The Horse Trust in Speen in Buckinghamshire, is a place where 21st Century army 'war' horses retire.
Interest in the working animals has spiked recently because of Steven Spielberg's latest hit film, War Horse, which tells the story of Joey a horse who is sent to France to serve in the British Army.
With movie-goers wondering what happens to modern-day war horses once their working days are over, there has also been criticism over the Army's attitude toward retiring the animals.
But The Horse Trust says both themselves and The Ministry of Defence Animal Centre (DAC) work hard in interests of the animals' welfare:
It is a sad fact of life that for some animals re-homing or retirement is not an option due to injury, illness or very occasionally because of a behavioural problem that is serious enough to make the animal a danger to itself or its human owners. Horses are only put down by the Army as a final resort when it is certain they have absolutely no prospect of a pain free or happy, safe and secure future; those that can enjoy a peaceful retirement receive it with either with new owners or at The Horse Trust.
Amongst the former Army horses retired to The Horse Trust are 26 year old Sevastopol, a striking grey ex-trumpeter with the Blues and Royals, Hapsburg a 19yr old bay gelding from the Kings Troop Royal Artillery and Auriol, a 'Cavalry Black', recently loaned to the Honourable Artillery Company's Light Cavalry having recovered from concussion laminitis.
The Riding Master of the Light Cavalry, Charles Gillow says:
It has been reassuring to the Light Cavalry to know that the Horse Trust is ready to look after our retirees when they can no longer handle the work. Currently, we have three ex-Light Cavalry horses enjoying their retirement at the Horse Trust.

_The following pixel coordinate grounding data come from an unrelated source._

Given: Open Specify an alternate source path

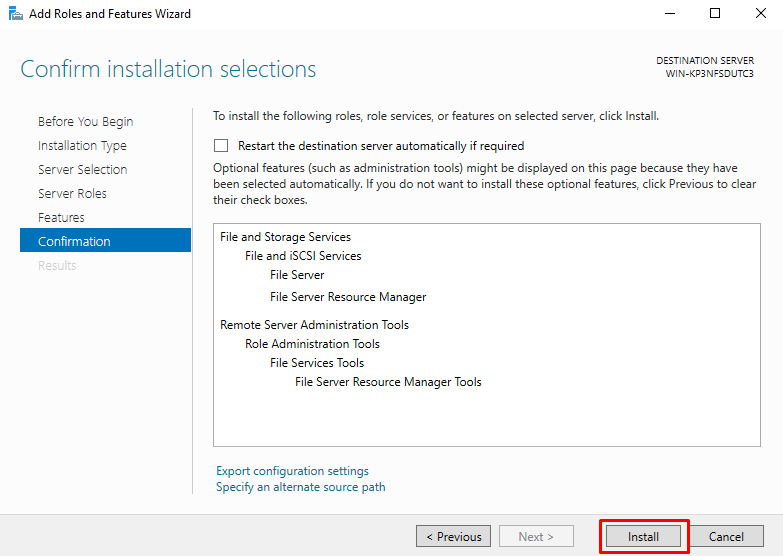Looking at the screenshot, I should 301,487.
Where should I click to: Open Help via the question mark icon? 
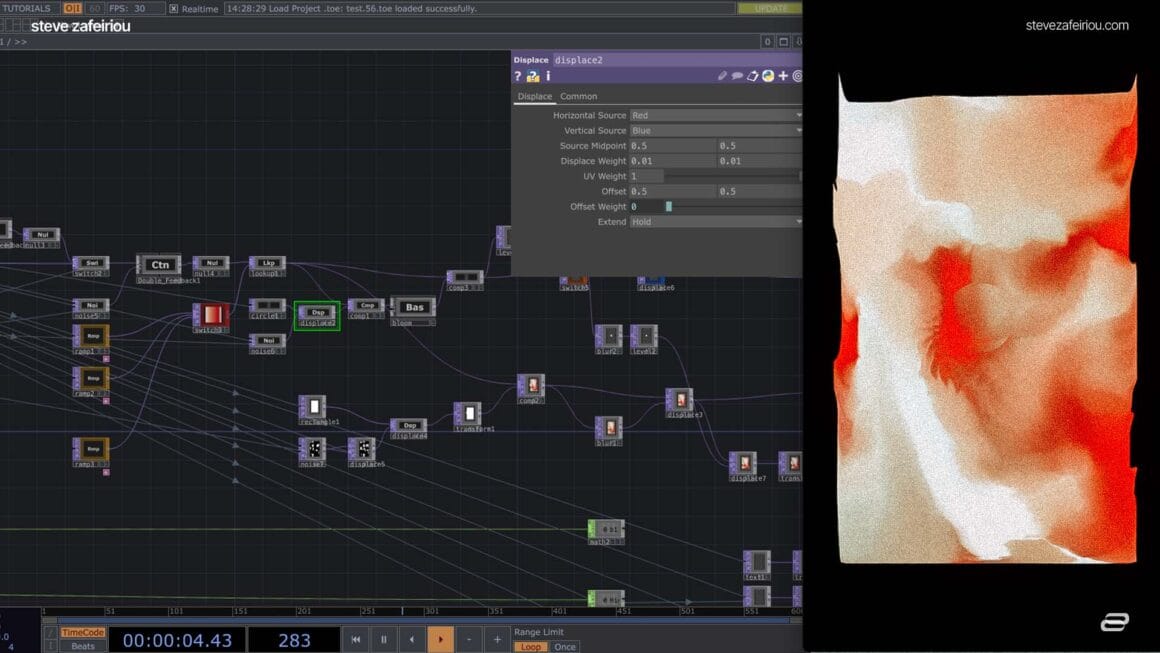(518, 76)
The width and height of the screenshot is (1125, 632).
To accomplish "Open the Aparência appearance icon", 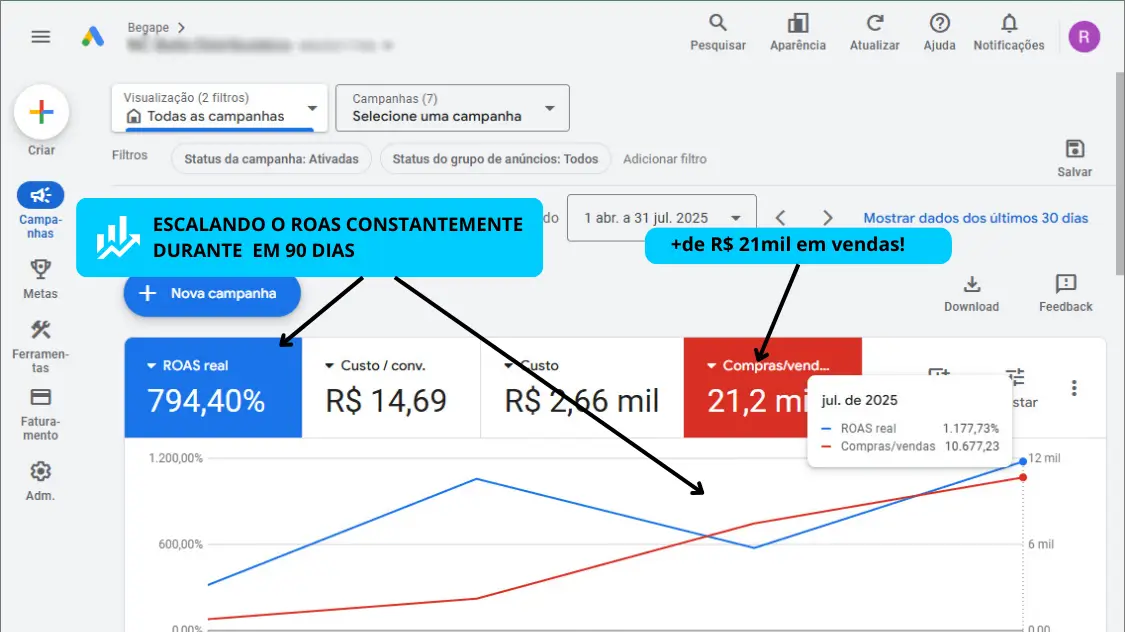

Here's a bit more history about real life war horses and a video from The British Pathe archives, showing some of the retired animals being fed, back in 1933!
In 1914, The Home of Rest for Horses, as The Horse Trust was named at that time, designed and produced the first motorised horse ambulance to send to France to transport wounded horses from the front line to the veterinary stations.
In two years the ambulance had travelled some 13,000 miles and had carried in excess of 1,000 injured horses.
So successful was The Home of Rest for Horses' ambulance that the War Office commissioned it as the official specification for their vehicles for this use. By the end of the war 14 of these vehicles were in operation in France saving the lives of thousands of horses, ponies and mules.
The first equine war veteran retired to The Horse Trust's Home of Rest for Horses in 1919 was San Toy, a horse that had served in both the Boer and First World Wars and was joined by a number of other WWI Veterans including Roger. Roger's story was truly remarkable. A German Cavalry horse, thought to have been a German Officer's Charger, Roger was found rider-less on the battlefield during the infamous battle of the Somme by a British Army Officer who caught him, got him to safety and at the end of the war brought him back to England to retire to the Home of Rest.